Stored items:
'''
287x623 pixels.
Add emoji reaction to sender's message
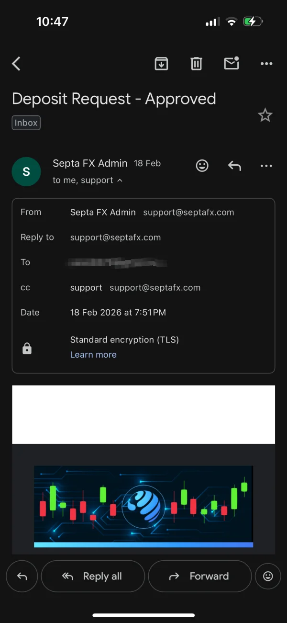click(x=202, y=166)
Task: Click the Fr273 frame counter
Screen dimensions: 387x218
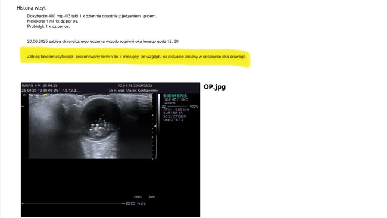Action: [141, 204]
'''
# WORK TO BE COMPLETED
Once the pictures are set aside, transcribe the remaining lines above exactly.

# SOLUTION TO THIS TASK
287x623 pixels.
Add emoji reaction to sender's message
click(x=202, y=166)
Task: Click the Fr273 frame counter
Screen dimensions: 387x218
Action: [141, 204]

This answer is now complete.